| Literature DB >> 23060761 |
Abstract
Human choice is not free-we are bounded by a multitude of biological constraints. Yet, within the various landscapes we face, we do express choice, preference, and varying degrees of so-called willful behavior. Moreover, it appears that the capacity for choice in humans is variable. Empirical studies aimed at investigating the experience of "free will" will benefit from theoretical disciplines that constrain the language used to frame the relevant issues. The combination of game theory and computational reinforcement learning theory with empirical methods is already beginning to provide valuable insight into the biological variables underlying capacity for choice in humans and how things may go awry in individuals with brain disorders. These disciplines operate within abstract quantitative landscapes, but have successfully been applied to investigate strategic and adaptive human choice guided by formal notions of optimal behavior. Psychiatric illness is an extreme, but interesting arena for studying human capacity for choice. The experiences and behaviors of patients suggest these individuals fundamentally suffer from a diminished capacity of willful choice. Herein, I will briefly discuss recent applications of computationally guided approaches to human choice behavior and the underlying neurobiology. These approaches can be integrated into empirical investigation at multiple temporal scales of analysis including the growing body of experiments in human functional magnetic resonance imaging (fMRI), and newly emerging sub-second electrochemical and electrophysiological measurements in the human brain. These cross-disciplinary approaches hold promise for revealing the underlying neurobiological mechanisms for the variety of choice capacity in humans.Entities:
Keywords: computational psychiatry; computational reinforcement learning theory; dopamine; electrochemistry; fMRI; free will; human decision-making; neuroeconomics
Year: 2012 PMID: 23060761 PMCID: PMC3459012 DOI: 10.3389/fnint.2012.00085
Source DB: PubMed Journal: Front Integr Neurosci ISSN: 1662-5145
Figure 1Cartoon depiction of state-space representation of a simple choice problem. In all three panels an agent is in state s at time t and must choose up or down. The dashed boxes with Q* and Q′ represents the value of the up-state (value-maximizing) and down state (sub-optimal), respectively. In (A) the agent chooses a* and moves into the value maximizing (Q*) state s*. (B) The agent chooses sub-optimally due to a faulty estimate of the value maximizing choice. (C) The agent has an incomplete representation of its current state resulting in the diminished representation of available options; here the sub-optimal choice appears to be the only one possible.

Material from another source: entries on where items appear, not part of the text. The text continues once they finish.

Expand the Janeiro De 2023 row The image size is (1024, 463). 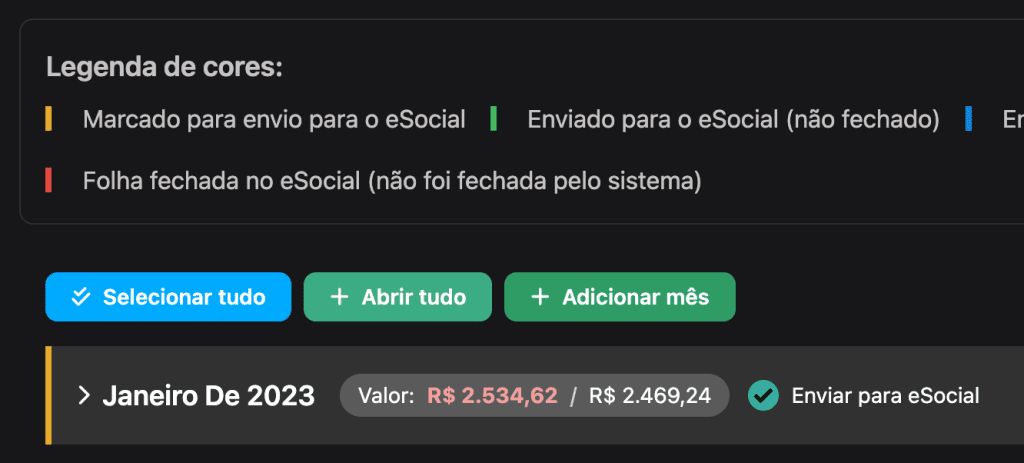tap(85, 396)
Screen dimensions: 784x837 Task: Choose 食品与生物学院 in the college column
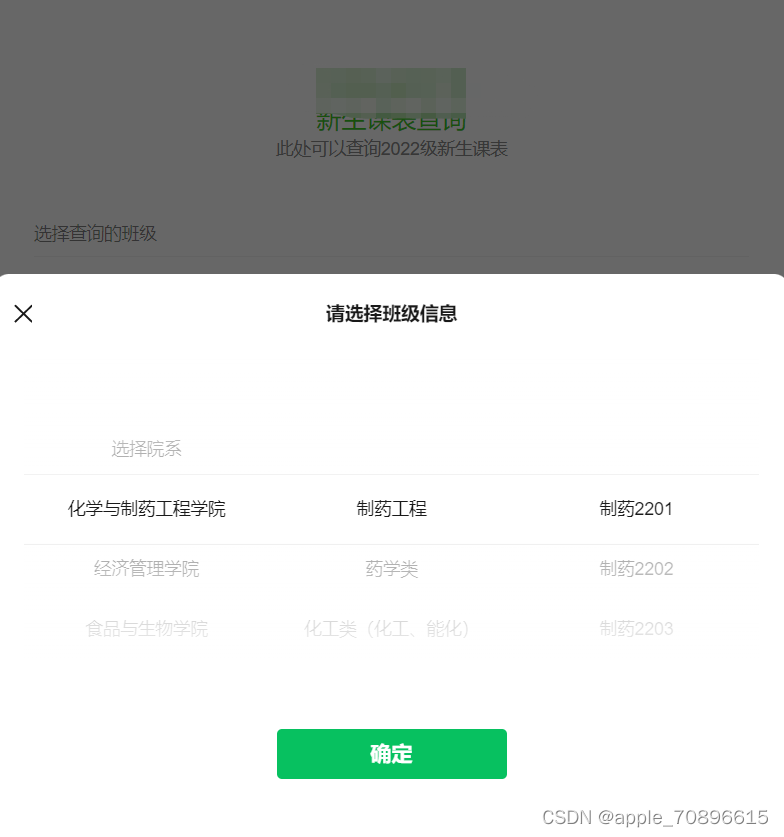coord(147,629)
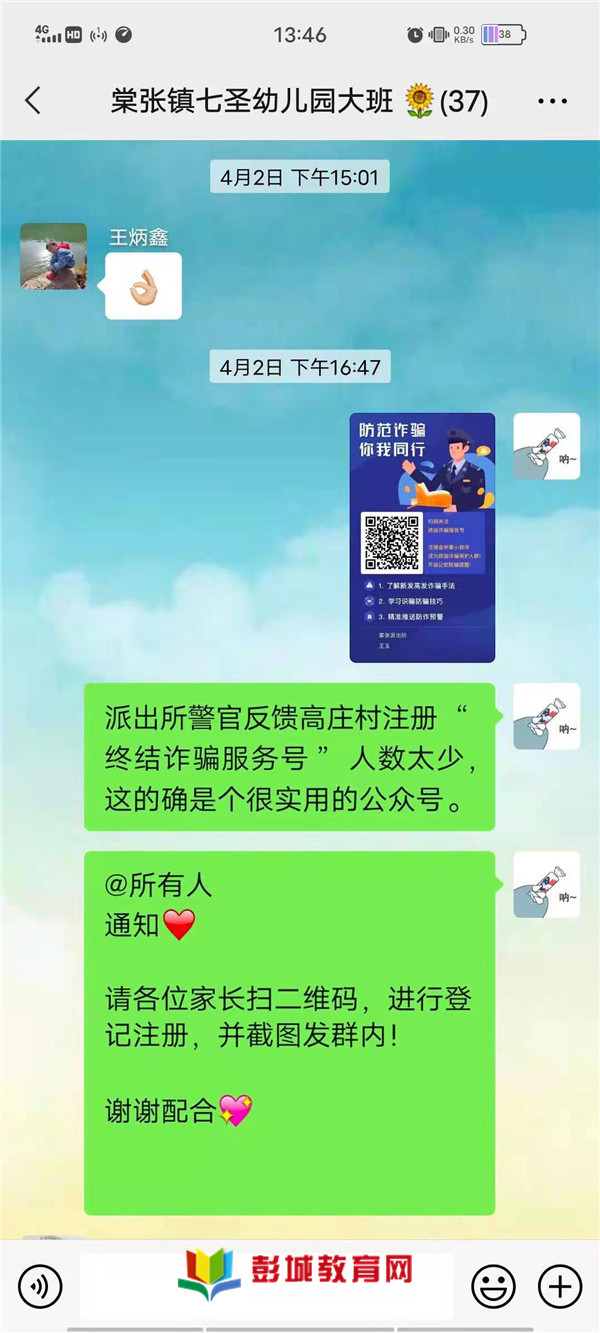Viewport: 600px width, 1333px height.
Task: Tap the message text input field
Action: pos(265,1285)
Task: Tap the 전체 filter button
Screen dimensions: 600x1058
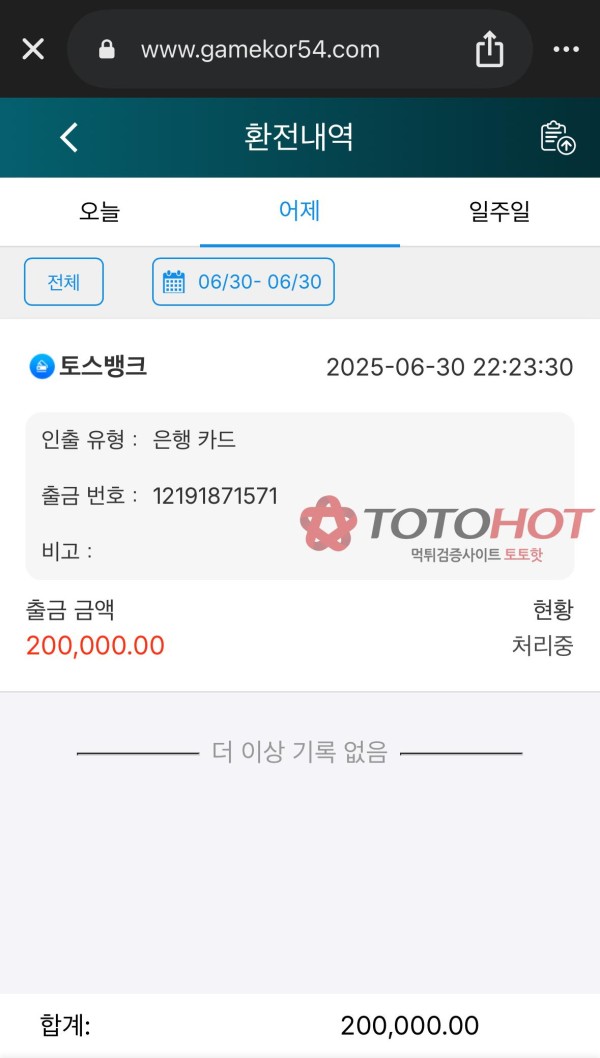Action: pos(63,282)
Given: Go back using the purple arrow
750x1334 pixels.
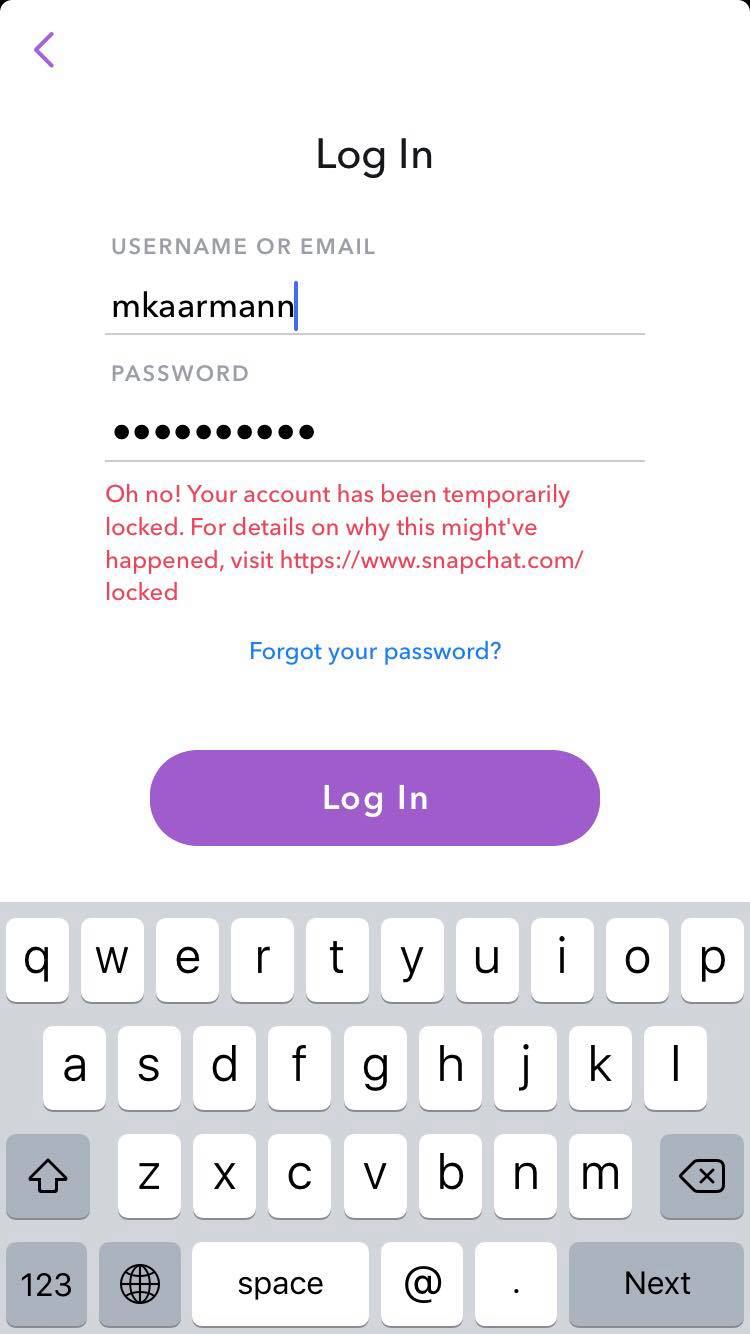Looking at the screenshot, I should (44, 49).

Figure 2Sub-second dopamine release during the sequential investment task. (A) Screen shot from the sequential investment task (Lohrenz et al., 2007; Chiu et al., 2008; Kishida et al., 2011). Participants are provided (1) a trace of the market, (2) the value of their portfolio (shown in this screen shot: “$139”), and (3) the fractional change in the value of their portfolio following their most recent investment decision (shown: “−23.92%”). Participants lodge investment decisions using button boxes that control a visually displayed vertical slider bar. (B,C) Fast-scan cyclic voltammetry on a carbon fiber microsensor was used to track dopamine release in the caudate of a human patient performing the sequential investment task. (B) A reconstructed image showing the microsensor trajectory and the depth target in the caudate (see MRI image insets). (C) Measurements of extracellular dopamine track the market value. Magenta trace: market value as the participant lodges investments (20 decisions shown); Black trace: measured dopamine release in the patient's caudate sampled at 10 Hz. Scale bars (normalized units): vertical bar indicates one standard deviation; horizontal bar indicates 25 s (Kishida et al., 2011).